Common Themes in Aztec Legends
23 JUL 2018
CLASS
The world Aztecs saw around them was one of wonder, and they constantly looked for signs of how to navigate daily life. Their mythology and Aztec creation myth explains some of their world and universe in both grand and brutal terms. Common themes in Aztec legends and Aztec stories include balancing duality, the foundation both of their state and their world, and the need to make sacrifices to keep their world safe.
1 Balancing and Duality
A key theme in Aztec legends is the idea of duality, or a balancing act between two equal but opposing forces. In fact, the earliest deity had a male side called Ometeotl and a female side called Ometecuhtli, who birthed the other gods and goddesses. In this Aztec story, the first four children are the creator gods of "The Legend of the Five Suns." Aztec gods and goddesses often have two roles in legends or function opposite a partner. For instance, the god Tezcatlipoca's rival in battles, Quetzalcoatl, also serves as his partner in creation stories. Likewise, Xipe Totec is the god of life-giving vegetation as well as the god of torture and sacrifice.

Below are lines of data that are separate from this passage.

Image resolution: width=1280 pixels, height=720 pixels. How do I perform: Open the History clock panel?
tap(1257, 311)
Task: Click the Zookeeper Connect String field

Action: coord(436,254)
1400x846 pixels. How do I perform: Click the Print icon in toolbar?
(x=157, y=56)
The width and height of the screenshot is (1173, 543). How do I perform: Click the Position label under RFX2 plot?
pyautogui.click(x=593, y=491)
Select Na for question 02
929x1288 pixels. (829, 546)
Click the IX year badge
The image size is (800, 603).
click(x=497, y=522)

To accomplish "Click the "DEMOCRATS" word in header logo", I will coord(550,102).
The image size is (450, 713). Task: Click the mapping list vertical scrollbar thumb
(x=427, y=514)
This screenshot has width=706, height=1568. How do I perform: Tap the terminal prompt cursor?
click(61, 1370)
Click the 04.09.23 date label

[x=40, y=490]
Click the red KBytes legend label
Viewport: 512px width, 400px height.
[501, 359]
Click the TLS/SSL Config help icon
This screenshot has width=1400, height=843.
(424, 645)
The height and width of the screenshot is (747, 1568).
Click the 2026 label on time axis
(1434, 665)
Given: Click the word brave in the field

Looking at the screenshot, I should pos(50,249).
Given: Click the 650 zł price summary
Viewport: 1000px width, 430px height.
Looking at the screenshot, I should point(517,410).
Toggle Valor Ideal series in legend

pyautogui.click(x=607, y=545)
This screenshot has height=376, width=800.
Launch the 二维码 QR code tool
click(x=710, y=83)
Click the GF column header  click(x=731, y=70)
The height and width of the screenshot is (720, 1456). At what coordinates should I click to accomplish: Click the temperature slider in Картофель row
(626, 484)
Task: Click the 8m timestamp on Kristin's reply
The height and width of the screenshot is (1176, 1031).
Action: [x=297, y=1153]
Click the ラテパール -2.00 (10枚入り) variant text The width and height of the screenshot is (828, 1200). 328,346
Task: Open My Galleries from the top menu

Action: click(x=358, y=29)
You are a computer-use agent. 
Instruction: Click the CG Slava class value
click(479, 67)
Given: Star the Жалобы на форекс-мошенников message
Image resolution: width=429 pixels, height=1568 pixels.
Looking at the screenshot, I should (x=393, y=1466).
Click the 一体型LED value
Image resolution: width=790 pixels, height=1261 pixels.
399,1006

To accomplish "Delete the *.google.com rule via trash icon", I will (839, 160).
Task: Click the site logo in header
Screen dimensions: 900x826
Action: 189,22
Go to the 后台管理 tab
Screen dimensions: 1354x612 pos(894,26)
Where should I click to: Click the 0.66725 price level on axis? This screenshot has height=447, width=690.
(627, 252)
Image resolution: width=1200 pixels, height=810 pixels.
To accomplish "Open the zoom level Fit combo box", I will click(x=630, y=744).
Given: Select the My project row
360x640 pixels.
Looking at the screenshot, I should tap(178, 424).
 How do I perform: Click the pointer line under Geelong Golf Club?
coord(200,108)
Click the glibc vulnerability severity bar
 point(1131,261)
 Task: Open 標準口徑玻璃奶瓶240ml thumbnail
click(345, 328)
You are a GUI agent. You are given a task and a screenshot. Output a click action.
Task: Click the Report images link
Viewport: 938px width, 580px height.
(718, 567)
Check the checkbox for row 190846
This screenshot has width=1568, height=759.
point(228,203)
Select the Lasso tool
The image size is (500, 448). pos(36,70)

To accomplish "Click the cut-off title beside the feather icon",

2 Founding the Aztec State
The foundation of the mighty Aztec empire arises from a legend. The earth goddess Coatlicue becomes pregnant when she picks up a tuft of feathers. This pregnancy angers her 400 sons and one daughter, who take up arms to kill her. Coatlicue quickly gives birth to a fully-grown and fully-armed son, Huitzilopochtli; he just as quickly dispatches of his half-sister and half-brothers. Now the leader of the Mexicans, Huitzilopochtli leads the people on a journey for a homeland, looking for telltale markers signifying their building place. When they see an eagle on a prickly pear near a marshy land, they know they have found the site for their city Tenochtitlan, now Mexico City.
3 The Creation Story
The Aztec legend of creation revolves around the theme of birth, death and rebirth. "The Legend of the Five Suns" is the Aztec creation myth of five births of five different worlds, including the world we live in today. All of the worlds started as a void, but eventually the gods began building the first world on the back of a sea creature. To complete the world, one god needed to sacrifice himself to become the sun. After each sun was struck down or each world was destroyed, four subsequent gods sacrificed themselves to become the sun again. To form our current world, a brave but modest god sacrificed himself in fire to become the sun, which the Aztecs worshiped.
4 Sacrifice to the Gods
Unfortunately, the new sun god in the Aztec creation myth was too weak to move across the sky, so the other gods gave him their blood as energy. With this idea that blood feeds the gods, the responsibility of feeding them falls to humans; the sustenance is their own blood. Before religious ceremonies, priests pulled barbed cords across the tongue and other body parts as a bloodletting ritual. Human sacrifice served as the centerpiece of the ceremonies themselves. Sacrifice is a central theme in Aztec stories, and the people believed they were following in the footsteps of the gods who sacrificed themselves to make the sun.